Inheritance Tax receipts reach £6.8bn over 11 months – HMRC

Figures released by HMRC today show that the Treasury raked in £6.8bn in Inheritance Tax (IHT) receipts in the eleven months from April 2023 to February 2024.

This is £0.4bn higher than in the same period a year earlier.

The increase of 6.25% means the Treasury is on course to take record receipts of about £7.54bn from IHT in the 2023/24 tax year, after surging to an all-time high of £7.1bn in 2022/23 – a £1billion increase on 2021/22.

The Government’s Inheritance Tax take seems to be increasing thanks largely to years of house price increases, especially in London and the south-east, pushing families that probably wouldn’t consider themselves wealthy, over the inheritance tax threshold.

Nicholas Hyett, investment manager at Wealth Club, said: “One in every 25 estates pay inheritance tax, but the freeze on inheritance tax thresholds, paired with inflation and decades of house price increases is bringing more and more into the taxman’s sights.

“No one likes to pay more tax than they need to, and Inheritance Tax is among the least popular of all taxes. But with a little planning, there are a number of perfectly legitimate ways to reduce your liability – including some that should be front of mind as we approach the end of the tax year.”

He added: “Every tax year you can give up to £3,000 away tax-free. The allowance resets every year, although if you didn’t use it last year you can combine it and pass on £6,000 this year.

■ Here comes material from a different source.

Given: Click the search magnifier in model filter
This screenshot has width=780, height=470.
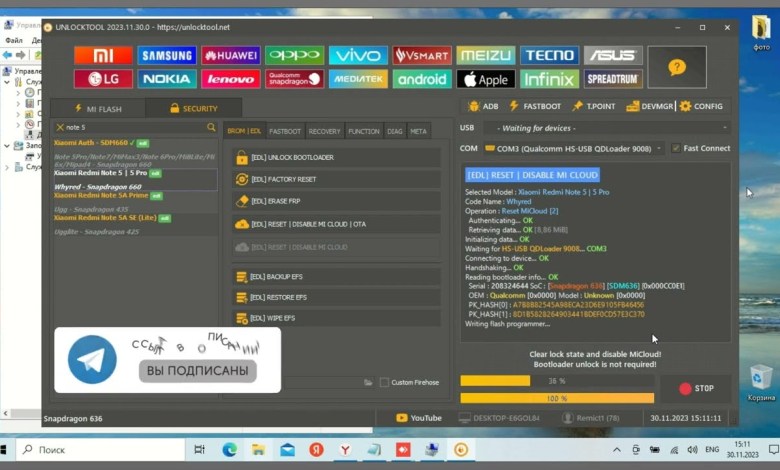Looking at the screenshot, I should (x=211, y=128).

“It’s also possible to give up to £250 each year to however many people you wish, and make wedding gifts of up to £5,000 to your child; £2,500 to your grandchild; £2,500 to your spouse or civil partner and £1,000 to anyone else.

“Beyond these annual allowances, you can pass on as much as you like IHT-free so long as you live for at least seven years after giving money away.” 

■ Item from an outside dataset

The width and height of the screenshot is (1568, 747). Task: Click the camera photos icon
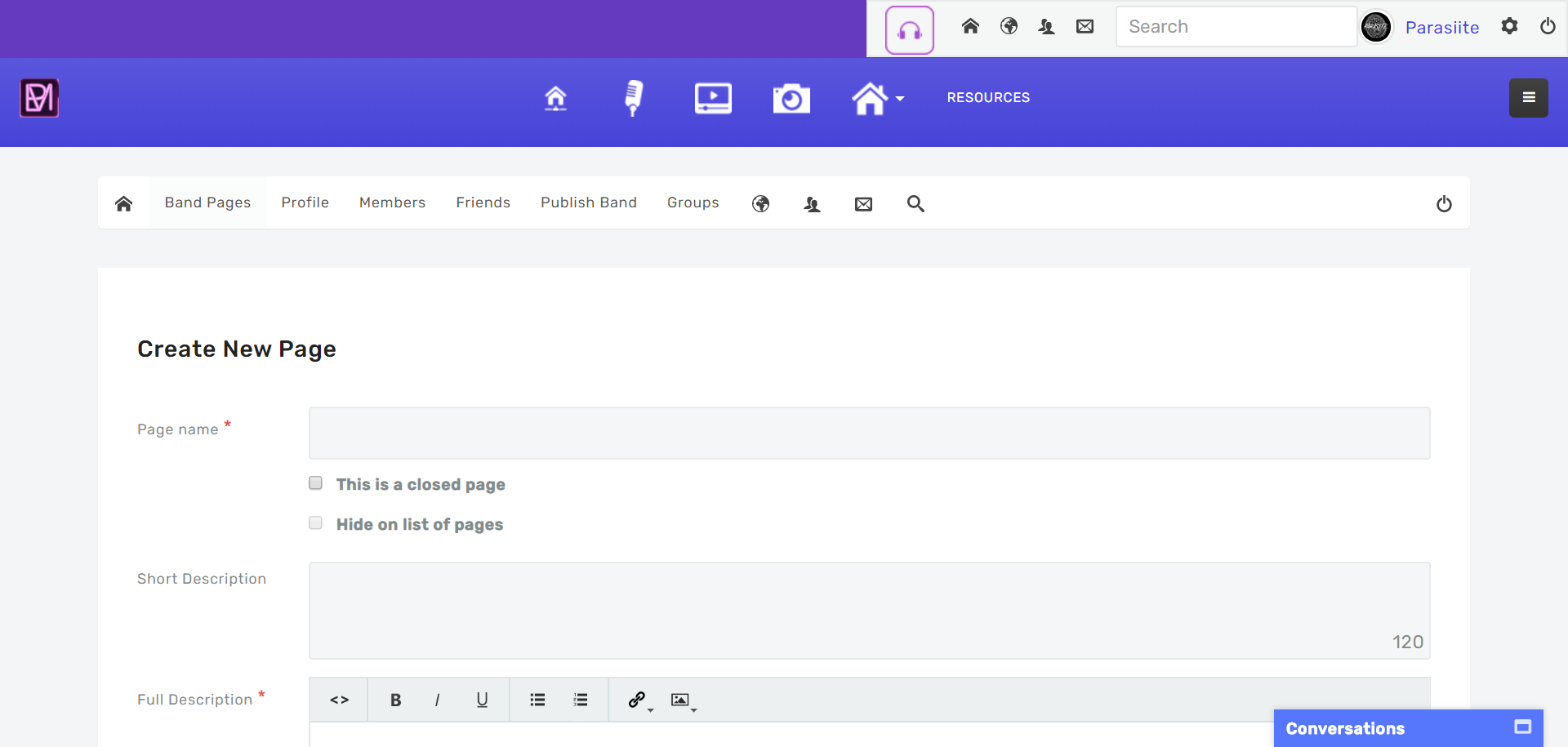pos(791,99)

Laura Hayward, tax partner at Evelyn Partners, added: “The importance and impact of Inheritance Tax is set to grow as there is a massive transfer of wealth in the offing in the next couple of decades.

“Research shows that the older generations have as much as £2.6tn of equity tied up in their homes, which the next generation, or the one after, are set to inherit.

“With nil-rate band allowances currently frozen and shrinking in real terms with inflation, that could lead to an explosion in IHT liabilities, if rules remain the same.”

She continued: “Even without a wave of wealth being transferred, more estates, and more assets in each liable estate, are being dragged over the threshold at which IHT kicks in, which has been frozen at £325,000 since April 2009.

“The modest property downturn of the last year or so seems to be over, so with the residential nil-rate band also frozen at £175,000, the trend of families or individuals with modest levels of wealth mostly held in property being subject to a 40% tax is likely to continue.

“Time is running out in this tax year to take advantage of annual gifting allowances but it is still possible to do so, and it is an easy step to take to reduce IHT liability.

“Unlike ‘potentially exempt transfers’, which could become liable to IHT if the donor dies within seven years, gifting within the annual allowances automatically leaves the estate. It is a good idea though to keep clear records to satisfy any enquiry from HMRC.

“Moreover, as defined contribution pension pots are very IHT-efficient, some savers might look to use up their annual pension allowance with extra contributions.”